On Friday, El Confidencial reported that the Community of Madrid had rejected the revised proposal Cordish had submitted for its sprawling Live Resorts Madrid, which was to occupy 92 hectares of land near the city’s international airport. The regional government’s main objections reportedly stem from a lingering concern that the project would rely too heavily on gaming.

Cordish’s original proposal last December envisioned a €2.2 complex with a casino, 4k hotel rooms and the usual assortment of convention, retail and dining amenities. This was rejected by local officials as insufficiently diverse to meet the requirements of an Integrated Development Center (CID), a designation that can only be awarded once per decade due to its significant tax and land use advantages.

Undaunted, Cordish submitted a revised proposal in May that added a six-hectare lagoon and artificial beach to satisfy the CID’s requirements for sports and cultural facilities. But Madrid missed its deadline for responding to the bid, claiming that it needed more info from Cordish before making its decision.

El Confidencial reported that Madrid government officials delivered the bad news to Cordish reps on Thursday. The objections reportedly center around Madrid’s belief that the project’s first phase, which includes the 11k-square-meter casino floor, puts too much emphasis on gaming activity.

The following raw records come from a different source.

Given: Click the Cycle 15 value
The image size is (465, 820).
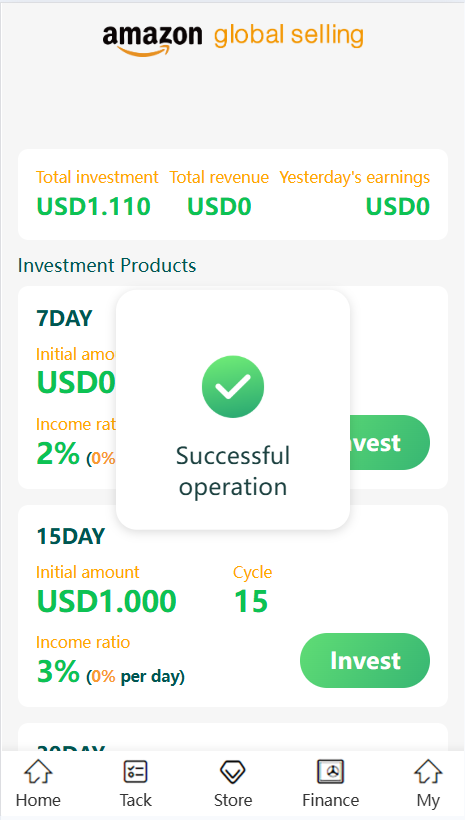Looking at the screenshot, I should tap(251, 601).
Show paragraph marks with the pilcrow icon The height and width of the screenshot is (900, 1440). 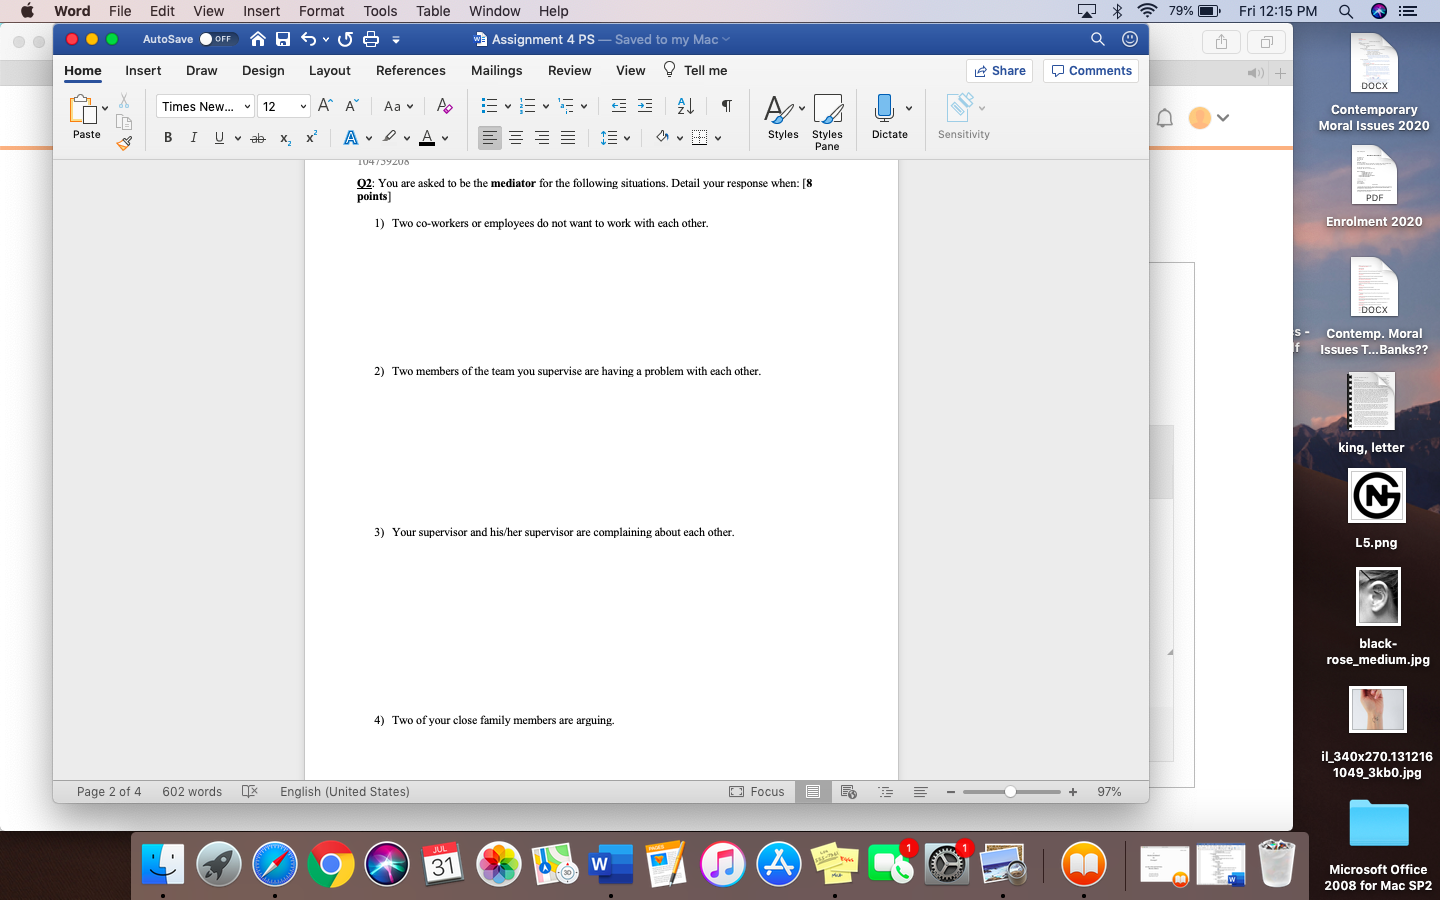point(726,105)
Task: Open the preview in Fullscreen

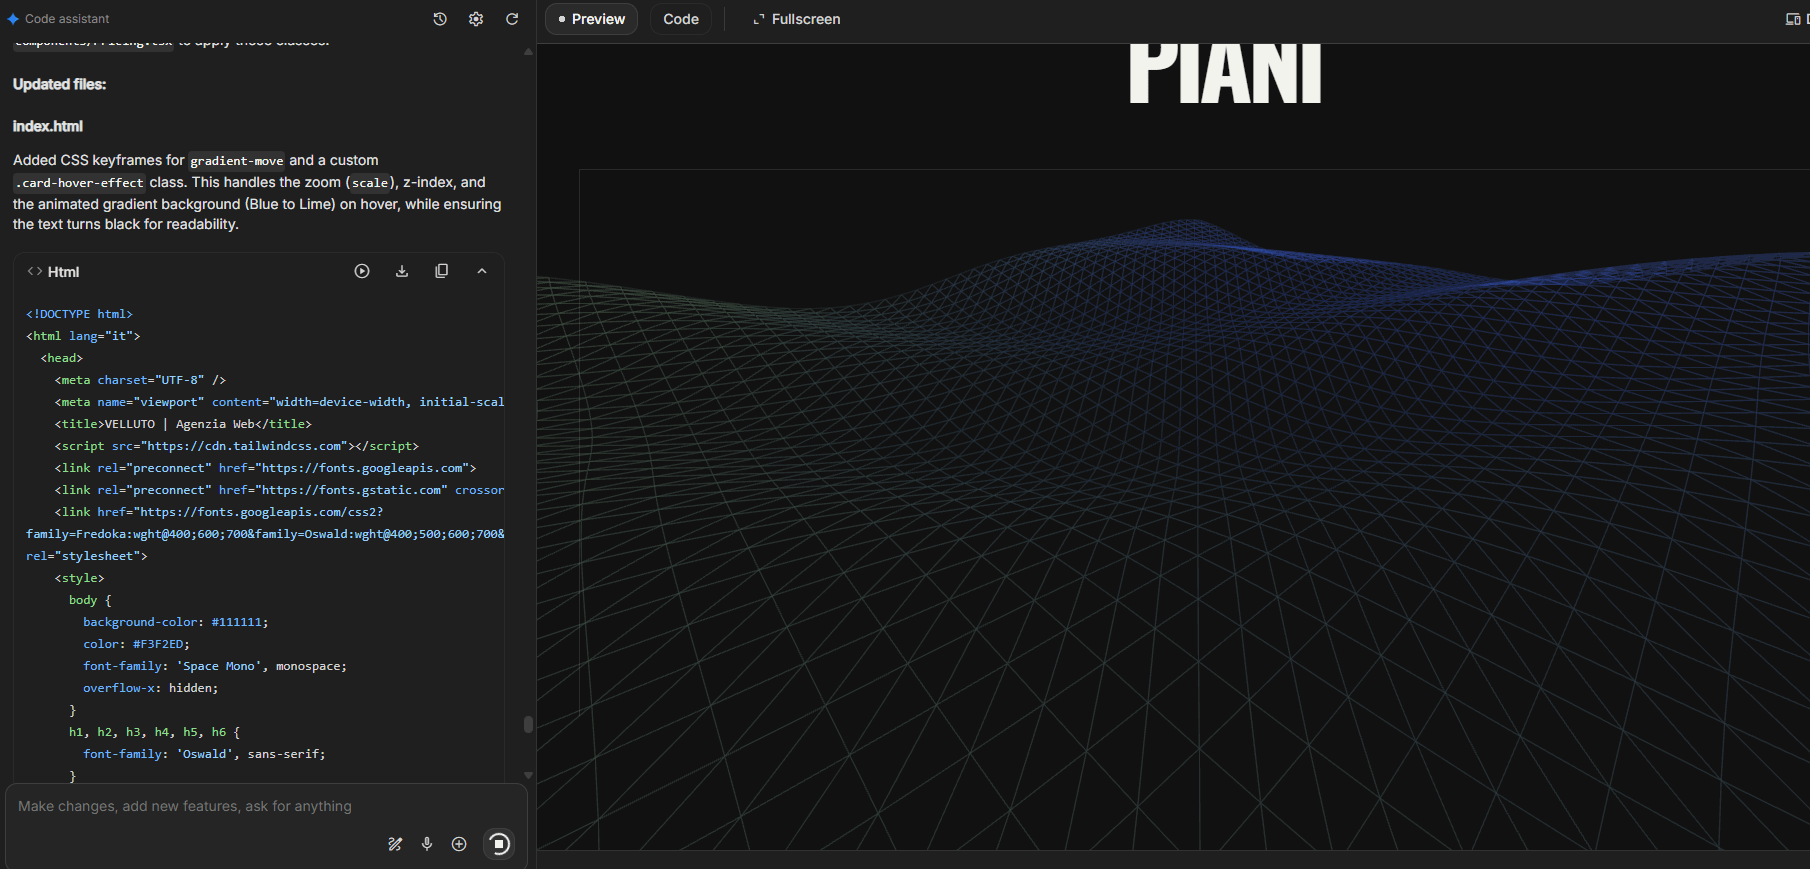Action: [796, 19]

The implication is that Madrid has doubts Cordish will follow through on future phases of development, and thus many of the project’s non-gaming components might never arrive. Madrid reportedly also had concerns regarding the massive lagoon putting too great a demand on local water use.

Without the sport and cultural facilities, the project’s designation as a CID appears impossible. Cordish is relying on that designation, as CID-based gaming would pay a tax rate of 10%, a significant reduction from other Spanish gaming venues that pay anywhere from 15% to 45%. The CID tag would also allow Cordish to offer credit to its gamblers.

Cordish has suggested the project’s first phase would open in 2023, and would achieve revenue of €784m in its first full year of operations. Of this, around 62% would come from gaming. Cordish hopes to offer 100 gaming tables, a further 30 poker tables, up to 1,500 lots and a 1,400-square-meter sportsbook.

Neither Cordish nor Madrid’s government have publicly commented on the media report. It’s unclear whether Madrid will allow Cordish to submit a third revised proposal, nor what exactly Cordish would have to do to satisfy the local government’s concerns.